It has a reputation for balance. An English viewer said "Al Jazeera is very much impartial," while a German viewer said that Al Jazeera news was "better" than German news as it was less locally focused. Several participants recommended Al Jazeera English to non-Arabic speaking friends so they discovered alternative points of view in the Arab world.

Al Jazeera courts controversy. Debates are often raucous, stories are broken and images shown that may offend some viewers. While on the one hand Al Jazeera is suspected of fundamentalist Islamic links, on the other some Arabic speakers in Europe denounce it as a mouthpiece of the U.S. For example, one Arabic speaker from Stockholm cited the huge U.S. air base in Qatar as a reason for distrusting the channel.

But Al Jazeera is part of a trajectory of modernization of media in the Arabic world.

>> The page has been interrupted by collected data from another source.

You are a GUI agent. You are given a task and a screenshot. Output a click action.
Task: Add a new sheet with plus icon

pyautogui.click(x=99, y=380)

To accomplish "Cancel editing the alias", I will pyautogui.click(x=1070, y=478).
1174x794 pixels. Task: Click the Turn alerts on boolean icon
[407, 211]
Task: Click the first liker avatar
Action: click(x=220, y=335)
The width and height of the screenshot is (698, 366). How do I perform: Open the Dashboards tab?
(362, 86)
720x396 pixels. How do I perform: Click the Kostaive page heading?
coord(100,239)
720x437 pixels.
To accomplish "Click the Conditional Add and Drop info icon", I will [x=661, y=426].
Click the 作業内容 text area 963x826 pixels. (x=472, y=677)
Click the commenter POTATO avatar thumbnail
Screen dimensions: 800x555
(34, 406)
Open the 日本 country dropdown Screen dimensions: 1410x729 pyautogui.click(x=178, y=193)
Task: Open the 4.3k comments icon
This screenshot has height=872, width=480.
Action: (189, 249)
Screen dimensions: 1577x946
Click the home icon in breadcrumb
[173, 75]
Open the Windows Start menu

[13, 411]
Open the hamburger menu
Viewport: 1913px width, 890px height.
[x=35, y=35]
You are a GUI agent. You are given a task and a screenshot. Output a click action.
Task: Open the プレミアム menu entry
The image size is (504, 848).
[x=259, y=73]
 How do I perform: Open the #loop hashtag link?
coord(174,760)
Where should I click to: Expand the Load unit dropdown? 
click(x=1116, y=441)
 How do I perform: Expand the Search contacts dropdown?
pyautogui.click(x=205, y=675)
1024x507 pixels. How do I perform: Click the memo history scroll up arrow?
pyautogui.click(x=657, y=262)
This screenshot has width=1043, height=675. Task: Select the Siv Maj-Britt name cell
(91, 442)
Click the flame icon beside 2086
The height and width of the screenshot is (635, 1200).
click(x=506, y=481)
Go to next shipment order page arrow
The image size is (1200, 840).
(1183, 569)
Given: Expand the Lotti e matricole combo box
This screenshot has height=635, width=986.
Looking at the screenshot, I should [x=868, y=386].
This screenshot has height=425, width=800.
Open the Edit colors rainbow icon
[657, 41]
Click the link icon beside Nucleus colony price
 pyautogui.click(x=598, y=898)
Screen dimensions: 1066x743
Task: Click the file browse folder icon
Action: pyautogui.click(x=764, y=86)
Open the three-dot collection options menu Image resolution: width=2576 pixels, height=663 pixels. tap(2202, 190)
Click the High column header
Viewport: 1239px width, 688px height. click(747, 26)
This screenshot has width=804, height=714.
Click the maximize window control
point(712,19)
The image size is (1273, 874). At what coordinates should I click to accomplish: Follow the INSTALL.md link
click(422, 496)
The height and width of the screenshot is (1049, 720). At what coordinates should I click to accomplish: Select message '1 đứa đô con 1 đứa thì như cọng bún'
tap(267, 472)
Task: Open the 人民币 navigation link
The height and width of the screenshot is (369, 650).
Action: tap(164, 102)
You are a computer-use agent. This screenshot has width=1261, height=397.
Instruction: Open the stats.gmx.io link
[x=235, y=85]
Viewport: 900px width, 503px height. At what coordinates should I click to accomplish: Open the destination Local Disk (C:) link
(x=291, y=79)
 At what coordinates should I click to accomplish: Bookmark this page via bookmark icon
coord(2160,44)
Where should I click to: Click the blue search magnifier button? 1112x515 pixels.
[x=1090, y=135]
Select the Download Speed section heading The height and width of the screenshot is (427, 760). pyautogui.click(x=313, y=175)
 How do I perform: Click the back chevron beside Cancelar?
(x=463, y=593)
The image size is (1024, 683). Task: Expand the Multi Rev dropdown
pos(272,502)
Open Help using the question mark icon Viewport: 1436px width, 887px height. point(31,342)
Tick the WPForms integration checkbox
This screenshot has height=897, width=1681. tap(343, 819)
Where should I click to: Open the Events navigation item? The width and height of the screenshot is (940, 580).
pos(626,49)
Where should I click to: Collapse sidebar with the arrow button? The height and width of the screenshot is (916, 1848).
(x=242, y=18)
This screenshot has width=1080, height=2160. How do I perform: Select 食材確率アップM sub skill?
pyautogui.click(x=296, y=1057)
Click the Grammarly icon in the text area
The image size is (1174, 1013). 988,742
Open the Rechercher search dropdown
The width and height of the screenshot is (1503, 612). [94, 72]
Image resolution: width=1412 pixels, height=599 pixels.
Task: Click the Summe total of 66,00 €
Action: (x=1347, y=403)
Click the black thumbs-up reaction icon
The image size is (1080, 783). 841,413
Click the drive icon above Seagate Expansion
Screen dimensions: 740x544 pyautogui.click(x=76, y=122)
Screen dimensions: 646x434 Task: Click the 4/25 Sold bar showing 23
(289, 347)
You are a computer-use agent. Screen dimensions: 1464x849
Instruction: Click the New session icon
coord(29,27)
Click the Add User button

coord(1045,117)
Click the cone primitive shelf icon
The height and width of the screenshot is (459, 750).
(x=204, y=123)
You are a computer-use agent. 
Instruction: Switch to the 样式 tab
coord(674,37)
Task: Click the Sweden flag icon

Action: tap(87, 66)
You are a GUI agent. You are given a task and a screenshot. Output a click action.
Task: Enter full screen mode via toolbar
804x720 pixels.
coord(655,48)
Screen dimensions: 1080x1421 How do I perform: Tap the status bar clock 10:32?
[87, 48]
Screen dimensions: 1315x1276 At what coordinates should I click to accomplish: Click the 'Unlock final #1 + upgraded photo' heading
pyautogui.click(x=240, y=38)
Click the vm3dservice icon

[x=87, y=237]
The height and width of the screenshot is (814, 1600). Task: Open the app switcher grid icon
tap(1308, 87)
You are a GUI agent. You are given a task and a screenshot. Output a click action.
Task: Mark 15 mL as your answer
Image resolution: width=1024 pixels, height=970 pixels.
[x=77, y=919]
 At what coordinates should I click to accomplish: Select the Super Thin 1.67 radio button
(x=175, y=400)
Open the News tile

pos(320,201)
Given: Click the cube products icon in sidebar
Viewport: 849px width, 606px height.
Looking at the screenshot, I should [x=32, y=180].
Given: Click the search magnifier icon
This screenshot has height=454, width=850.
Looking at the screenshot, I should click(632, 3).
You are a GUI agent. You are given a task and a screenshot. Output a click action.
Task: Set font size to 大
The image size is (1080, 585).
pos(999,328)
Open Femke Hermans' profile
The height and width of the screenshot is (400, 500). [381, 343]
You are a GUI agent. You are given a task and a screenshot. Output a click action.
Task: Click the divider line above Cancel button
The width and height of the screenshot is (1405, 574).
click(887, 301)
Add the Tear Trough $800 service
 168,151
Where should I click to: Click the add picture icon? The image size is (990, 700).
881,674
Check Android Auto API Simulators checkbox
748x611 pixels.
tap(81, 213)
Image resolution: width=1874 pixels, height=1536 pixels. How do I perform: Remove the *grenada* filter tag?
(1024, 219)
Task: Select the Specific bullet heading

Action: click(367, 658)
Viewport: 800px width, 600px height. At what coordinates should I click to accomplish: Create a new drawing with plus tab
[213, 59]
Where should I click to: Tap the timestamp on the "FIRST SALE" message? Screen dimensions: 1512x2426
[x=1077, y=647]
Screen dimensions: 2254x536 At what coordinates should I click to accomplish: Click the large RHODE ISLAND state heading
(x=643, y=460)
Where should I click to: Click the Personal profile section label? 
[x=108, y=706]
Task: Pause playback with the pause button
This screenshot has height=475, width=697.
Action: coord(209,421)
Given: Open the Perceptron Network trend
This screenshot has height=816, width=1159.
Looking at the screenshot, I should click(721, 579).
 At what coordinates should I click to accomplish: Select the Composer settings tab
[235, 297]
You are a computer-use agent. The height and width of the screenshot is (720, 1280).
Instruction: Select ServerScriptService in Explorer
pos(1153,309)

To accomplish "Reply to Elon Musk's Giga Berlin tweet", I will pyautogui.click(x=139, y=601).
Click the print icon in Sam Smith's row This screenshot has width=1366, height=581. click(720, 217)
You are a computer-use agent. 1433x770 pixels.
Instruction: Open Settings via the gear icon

It broadcasts in Modern Standard Arabic, the modern literary lingua franca which spread in the 1920s as the intelligentsia of the Arabic speaking world sought to modernize (Arabic dialects are so numerous as to be mutually incomprehensible.)

Egypt, the Middle East's most populous nation, was at the heart of that process of modernization -- the Egyptian newspaper Al Ahram was the paper of record for the Middle East throughout the first part of the 20th century.

After World War II, anti-imperialist radio, encouraged by then-president Gamal Abdel Nasser, took on the pan-Arabic mantle.

That process has continued in recent times. The satellite station Nile TV International is a hugely successful entertainment channel watched in the Arabic-speaking world and Europe. During the Arab Spring, new forms of communication used in Tahrir Square -- including Facebook and Twitter -- were portrayed as the new face of freedom of speech.

The fate of the Al Jazeera journalists shows just how far Egypt has now fallen.